According to SKF managing director Patrick Knippel, each thriller will be budgeted at around $2.6m (Euros 2m) and the idea is to shoot them back to back at locations in Europe later this year.
The three projects are: The Face, a supernatural thriller in the style of The Ring to be directed by Andreas Marschall as a co-production with Federico Demontis' Sardinia-based Janas Pictures, Christoph Zachariae's action thriller Big Game about an illegal paintball tournament in a former military base; and the anarchistic horror thriller Canima, also to be directed by Marschall.
In addition, SKF, which was at the Berlinale competition last year with the Finnish film Black Ice, is set to be the German partner on two international co-productions this year.
First up will be Bjoern Runge's adaptation of Marianne Frederiksson's novel Simon, which will be produced with Sweden's Gota Film and Denmark's Per Holst. Principal photography is scheduled to begin from the end of April with 15 days of shooting in Hamburg and Berlin. Germany's Maria Schrader and Jan Josef Liefers are attached as cast for the Second World War drama which will be distributed theatrically in Germany by Falcom.
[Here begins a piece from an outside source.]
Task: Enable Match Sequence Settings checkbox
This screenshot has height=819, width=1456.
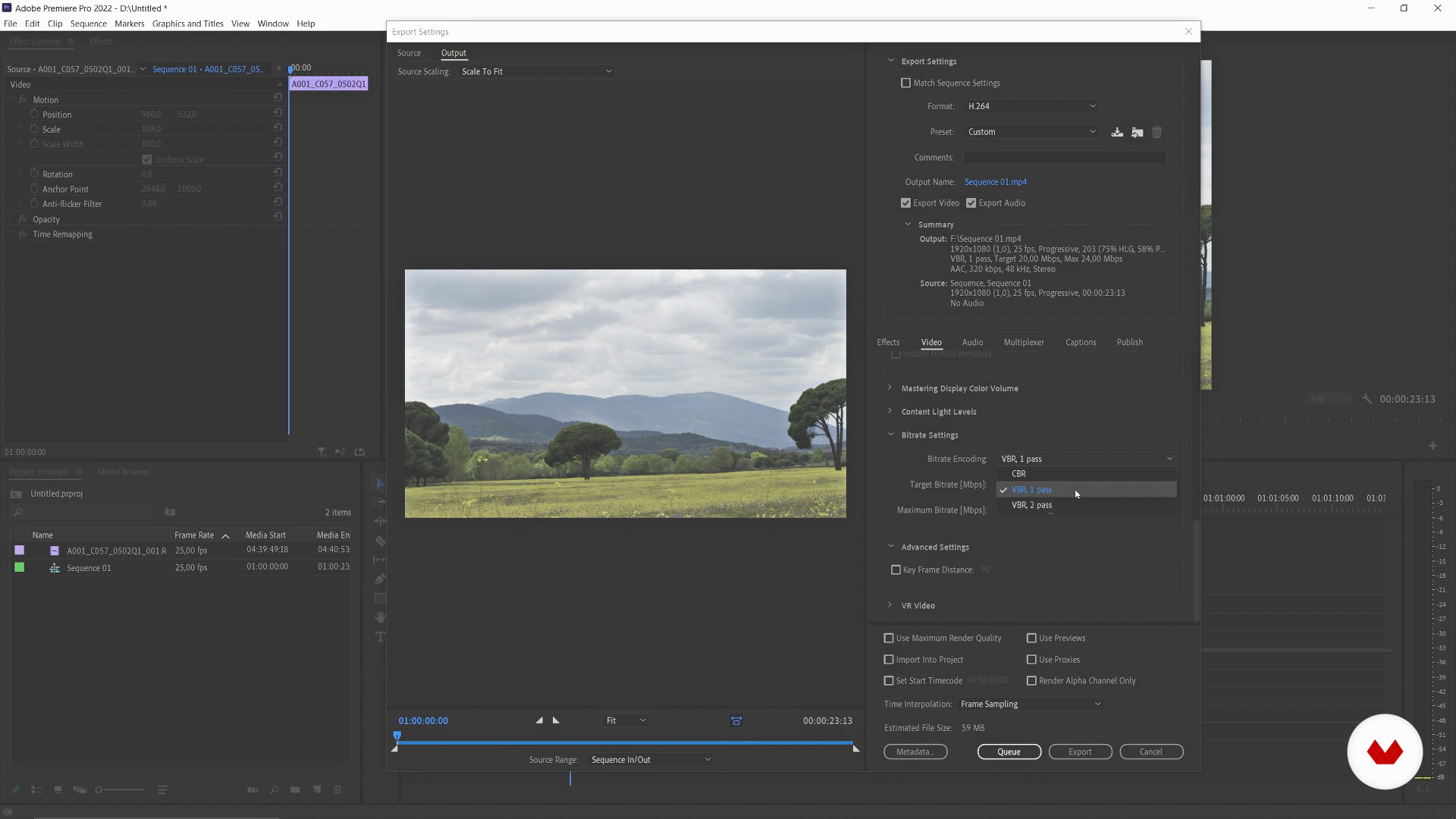Action: (905, 83)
A mid-2009 start is planned for Agnieszka Holland's Hidden about the struggle for survival by Jewish refugees over 14 months in Nazi-occupied Lvov. The Canadian-German co-production with Film Works has NFP already onboard as the German theatrical distributor.
Meanwhile, SKF will continue to focus on historical subjects with the development of a biopic on the life of Johannes Gutenberg, which is being scripted by Robert Loehr, and Carsten Fiebeler's Gladow's Gang about the true story of the gangster Werner Gladow, known as the Al Capone of Potsdamer Platz in the immediate post-war years after 1945.